I stared mournfully at the computer for a moment at about 9:50 this morning, wanting very much to make a journal entry, yet knowing I had to be gone by 10am. But now, at last, I am back with you dear, sweet journal.
*scene of Setsuled having sloppy fervent caresses and French-kisses with a giant caricature of a journal-book slowly waving giant Mickey-mouse gloved hands in the air*
I don't mind getting up early that much. It's just that the past several days, I've had to get up each day for completely different, almost entirely unpredicted reasons. My life's beginning to feel like a garbled television station, or at the very least, like a big tangled ball of yarn. I'll admit, though, it's a little exciting, like riding a thoroughbred.
Another day where I had to skip shaving in the morning--much to my dislike--I went immediately to the mall, to sit down at The Coffee Bean and Tea Leaf.

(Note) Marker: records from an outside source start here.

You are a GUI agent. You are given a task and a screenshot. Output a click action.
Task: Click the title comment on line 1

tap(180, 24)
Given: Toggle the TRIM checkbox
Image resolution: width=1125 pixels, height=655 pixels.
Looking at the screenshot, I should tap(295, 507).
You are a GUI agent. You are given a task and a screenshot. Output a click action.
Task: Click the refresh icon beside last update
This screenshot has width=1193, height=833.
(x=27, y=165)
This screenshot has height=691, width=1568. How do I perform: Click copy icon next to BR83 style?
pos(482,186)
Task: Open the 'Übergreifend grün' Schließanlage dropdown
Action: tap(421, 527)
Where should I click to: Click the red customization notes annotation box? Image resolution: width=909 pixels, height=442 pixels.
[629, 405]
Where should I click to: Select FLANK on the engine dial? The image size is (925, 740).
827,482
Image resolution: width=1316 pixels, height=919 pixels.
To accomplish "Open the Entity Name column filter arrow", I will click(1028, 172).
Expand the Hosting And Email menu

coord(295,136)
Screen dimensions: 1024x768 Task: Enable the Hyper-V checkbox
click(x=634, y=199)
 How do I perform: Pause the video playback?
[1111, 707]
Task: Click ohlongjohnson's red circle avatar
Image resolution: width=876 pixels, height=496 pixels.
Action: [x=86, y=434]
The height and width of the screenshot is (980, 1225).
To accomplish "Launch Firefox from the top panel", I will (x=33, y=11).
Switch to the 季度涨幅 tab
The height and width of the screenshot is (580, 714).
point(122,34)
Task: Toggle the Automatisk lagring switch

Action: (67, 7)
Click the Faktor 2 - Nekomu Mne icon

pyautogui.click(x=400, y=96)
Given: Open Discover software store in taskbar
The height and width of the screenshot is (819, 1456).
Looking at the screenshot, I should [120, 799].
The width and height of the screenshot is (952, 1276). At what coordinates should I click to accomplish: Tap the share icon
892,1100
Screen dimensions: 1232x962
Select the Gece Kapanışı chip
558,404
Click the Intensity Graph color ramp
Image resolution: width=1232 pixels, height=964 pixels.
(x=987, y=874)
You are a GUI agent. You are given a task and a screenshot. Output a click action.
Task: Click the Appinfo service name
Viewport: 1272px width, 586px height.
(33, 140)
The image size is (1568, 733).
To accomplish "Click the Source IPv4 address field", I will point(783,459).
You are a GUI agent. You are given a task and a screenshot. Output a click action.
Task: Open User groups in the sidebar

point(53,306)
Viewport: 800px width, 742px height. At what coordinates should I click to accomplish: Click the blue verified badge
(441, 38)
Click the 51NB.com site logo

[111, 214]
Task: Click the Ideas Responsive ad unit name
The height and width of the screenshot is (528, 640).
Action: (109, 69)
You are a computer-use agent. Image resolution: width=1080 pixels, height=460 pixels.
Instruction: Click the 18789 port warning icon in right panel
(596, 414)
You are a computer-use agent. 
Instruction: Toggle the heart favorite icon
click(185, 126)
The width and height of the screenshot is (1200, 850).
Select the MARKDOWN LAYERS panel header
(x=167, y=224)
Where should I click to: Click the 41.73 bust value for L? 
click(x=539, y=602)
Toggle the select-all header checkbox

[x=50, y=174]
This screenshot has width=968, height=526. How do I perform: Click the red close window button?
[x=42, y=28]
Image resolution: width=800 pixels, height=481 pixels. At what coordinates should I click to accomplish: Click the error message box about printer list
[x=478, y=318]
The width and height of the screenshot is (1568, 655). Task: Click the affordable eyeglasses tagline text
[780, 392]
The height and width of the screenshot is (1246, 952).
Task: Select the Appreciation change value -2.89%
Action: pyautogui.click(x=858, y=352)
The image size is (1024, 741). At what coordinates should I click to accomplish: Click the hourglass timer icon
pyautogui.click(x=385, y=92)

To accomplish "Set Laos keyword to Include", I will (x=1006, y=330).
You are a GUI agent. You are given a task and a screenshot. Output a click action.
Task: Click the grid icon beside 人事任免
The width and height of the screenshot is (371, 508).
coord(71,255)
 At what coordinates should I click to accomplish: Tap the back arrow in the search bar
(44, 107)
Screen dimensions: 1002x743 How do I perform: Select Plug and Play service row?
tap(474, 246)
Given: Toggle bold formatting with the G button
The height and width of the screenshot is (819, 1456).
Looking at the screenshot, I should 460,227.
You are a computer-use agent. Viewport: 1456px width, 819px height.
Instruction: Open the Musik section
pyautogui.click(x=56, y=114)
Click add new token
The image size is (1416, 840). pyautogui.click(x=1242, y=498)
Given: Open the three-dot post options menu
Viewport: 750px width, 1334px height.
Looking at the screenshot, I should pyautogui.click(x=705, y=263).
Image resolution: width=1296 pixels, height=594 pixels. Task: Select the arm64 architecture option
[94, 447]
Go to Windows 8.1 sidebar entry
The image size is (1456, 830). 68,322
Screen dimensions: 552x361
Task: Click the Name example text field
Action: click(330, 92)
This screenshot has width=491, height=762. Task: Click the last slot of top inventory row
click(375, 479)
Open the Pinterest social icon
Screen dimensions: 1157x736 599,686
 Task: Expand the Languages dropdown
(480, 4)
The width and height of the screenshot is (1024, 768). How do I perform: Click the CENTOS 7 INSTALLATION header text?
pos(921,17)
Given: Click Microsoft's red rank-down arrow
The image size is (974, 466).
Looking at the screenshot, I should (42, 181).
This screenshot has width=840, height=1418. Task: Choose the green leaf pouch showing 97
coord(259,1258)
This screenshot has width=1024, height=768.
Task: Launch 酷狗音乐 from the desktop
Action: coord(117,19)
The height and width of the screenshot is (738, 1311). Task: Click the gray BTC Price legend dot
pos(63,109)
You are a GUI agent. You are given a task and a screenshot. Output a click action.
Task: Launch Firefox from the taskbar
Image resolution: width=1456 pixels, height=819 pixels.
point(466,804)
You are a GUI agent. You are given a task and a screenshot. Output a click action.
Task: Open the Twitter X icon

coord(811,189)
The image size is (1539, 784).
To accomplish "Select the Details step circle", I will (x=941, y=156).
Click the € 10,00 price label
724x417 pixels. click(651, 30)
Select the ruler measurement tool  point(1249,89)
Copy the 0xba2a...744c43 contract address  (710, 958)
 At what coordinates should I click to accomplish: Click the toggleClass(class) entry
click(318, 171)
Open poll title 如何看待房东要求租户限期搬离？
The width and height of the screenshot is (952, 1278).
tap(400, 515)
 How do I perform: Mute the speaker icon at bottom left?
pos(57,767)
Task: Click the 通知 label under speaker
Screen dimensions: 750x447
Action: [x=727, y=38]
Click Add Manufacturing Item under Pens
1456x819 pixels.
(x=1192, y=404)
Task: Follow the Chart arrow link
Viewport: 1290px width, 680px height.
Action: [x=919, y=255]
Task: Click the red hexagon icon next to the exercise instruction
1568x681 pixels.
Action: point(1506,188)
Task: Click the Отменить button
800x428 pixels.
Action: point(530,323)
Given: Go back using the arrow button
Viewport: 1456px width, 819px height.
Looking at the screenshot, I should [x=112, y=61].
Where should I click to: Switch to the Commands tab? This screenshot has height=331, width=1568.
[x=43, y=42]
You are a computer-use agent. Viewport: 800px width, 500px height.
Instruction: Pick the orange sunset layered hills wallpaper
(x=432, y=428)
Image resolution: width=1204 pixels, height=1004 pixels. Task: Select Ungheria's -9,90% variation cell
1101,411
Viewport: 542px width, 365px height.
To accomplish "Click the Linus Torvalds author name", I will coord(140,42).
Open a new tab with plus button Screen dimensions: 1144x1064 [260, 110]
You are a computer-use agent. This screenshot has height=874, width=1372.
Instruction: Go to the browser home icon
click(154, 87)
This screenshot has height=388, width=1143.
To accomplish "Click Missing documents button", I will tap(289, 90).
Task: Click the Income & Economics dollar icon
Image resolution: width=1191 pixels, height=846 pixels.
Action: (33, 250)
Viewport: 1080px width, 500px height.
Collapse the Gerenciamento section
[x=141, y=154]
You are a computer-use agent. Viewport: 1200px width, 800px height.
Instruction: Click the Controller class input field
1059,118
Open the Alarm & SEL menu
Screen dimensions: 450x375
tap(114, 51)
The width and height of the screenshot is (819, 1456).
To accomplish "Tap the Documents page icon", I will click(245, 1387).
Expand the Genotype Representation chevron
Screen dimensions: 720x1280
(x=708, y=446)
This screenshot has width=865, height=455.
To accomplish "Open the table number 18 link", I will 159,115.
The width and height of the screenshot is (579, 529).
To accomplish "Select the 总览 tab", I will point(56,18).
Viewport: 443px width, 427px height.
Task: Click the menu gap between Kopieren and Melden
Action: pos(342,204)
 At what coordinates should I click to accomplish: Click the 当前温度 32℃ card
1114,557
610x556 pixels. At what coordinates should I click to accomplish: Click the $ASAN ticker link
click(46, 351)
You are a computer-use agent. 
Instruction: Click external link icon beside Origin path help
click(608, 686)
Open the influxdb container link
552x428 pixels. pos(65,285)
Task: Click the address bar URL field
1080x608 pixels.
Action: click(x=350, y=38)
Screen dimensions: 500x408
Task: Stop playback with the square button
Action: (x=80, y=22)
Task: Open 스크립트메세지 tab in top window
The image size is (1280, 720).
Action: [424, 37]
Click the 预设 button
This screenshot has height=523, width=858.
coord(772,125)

I had an Espresso Mocha Scone with a Tropical Passion Tea Latté, which was a pleasant switch-a-roo of sorts. Meanwhile, I was reading a comic book entitled Ghost World, which was to be my worthy companion throughout the day.
I wonder what sort of homework I'm supposed to be doing now? I think I'll save that lil' prompter for later . . .
Paid for two more classes to-day, which is snazzy, because now I've three English classes in the same room, good ol' room 584. Any faculties members reviewing my schedule might think I'm either casing the joint for occult purposes, or I've attached a Maternal Womb of Comfort quality to it in my mind.
I'm not alone though--Trisa basks in the same amniotic fluid for two of these classes . . .
The one she does not join me for is the one I began last night, which I would have written about here if I hadn't spent the evening offering my dubious council to Cryptess.
It seems as if it shall be a fun class, although I dislike the teacher's fundamental lack of a sense for chaos. She actually wishes us to censor our works. What a moron.
So therefore I've decided to make it my mission to utterly and completely offend her with my stories while still remaining technically within her censorship parameters--I wanna offend her core mortally, while at the same time forcing her to not want to admit being offending.
I shall enjoy this muchly, methinks.